» Instructions for the task
Lines below containing the word "width" should be copied out.

──────── Source data

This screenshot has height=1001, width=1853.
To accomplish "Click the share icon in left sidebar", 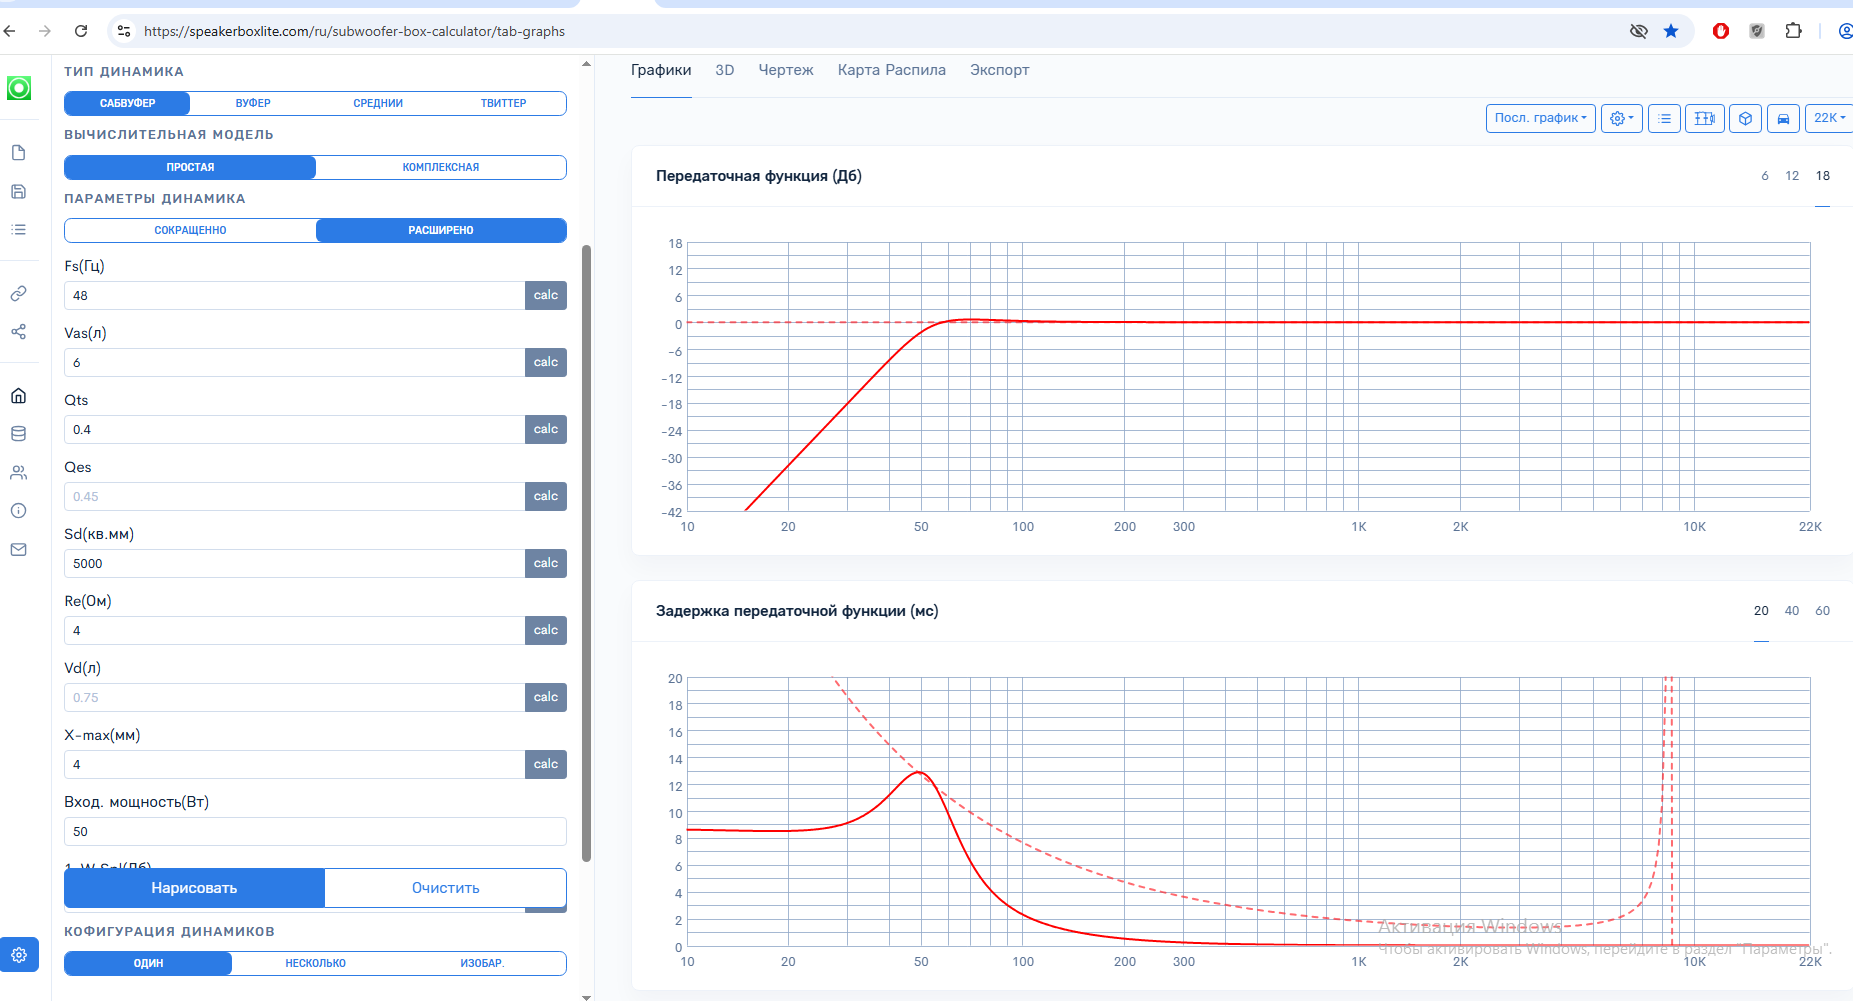I will (x=18, y=332).
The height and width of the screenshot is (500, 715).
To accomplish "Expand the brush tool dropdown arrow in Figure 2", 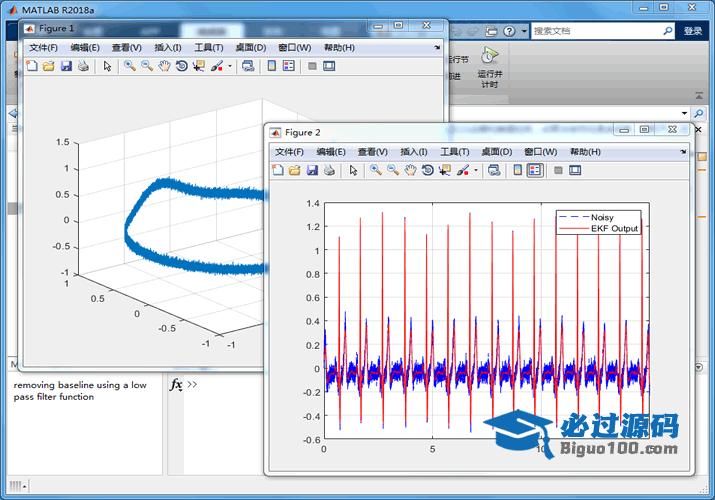I will (477, 171).

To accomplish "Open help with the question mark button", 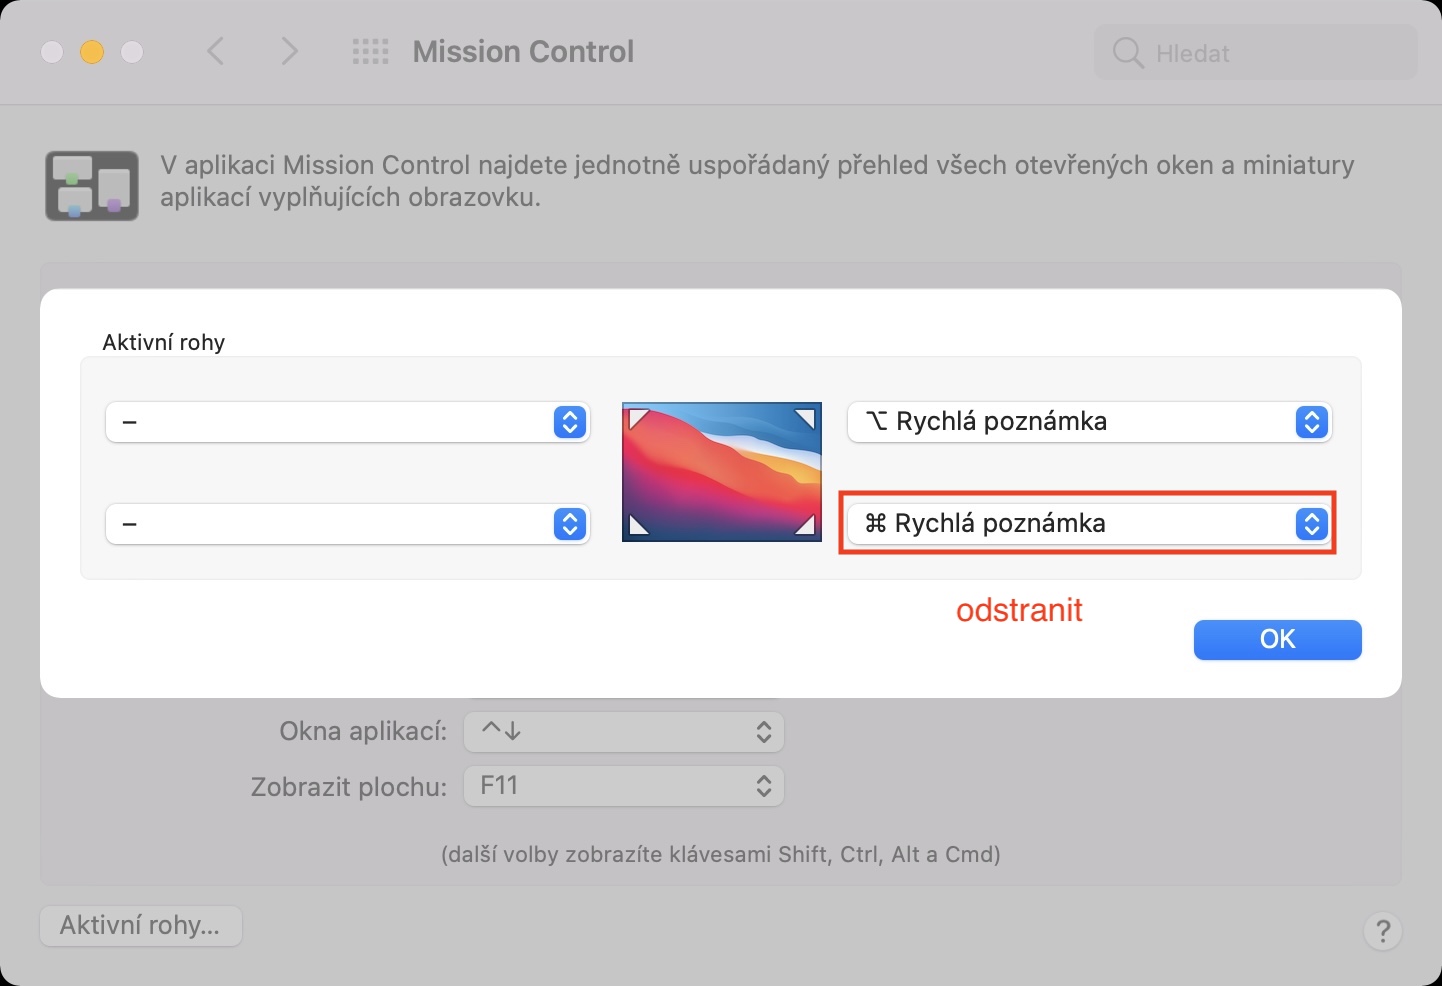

────────────────

» Solution to the exercise
This screenshot has height=1001, width=1853.
The height and width of the screenshot is (500, 715).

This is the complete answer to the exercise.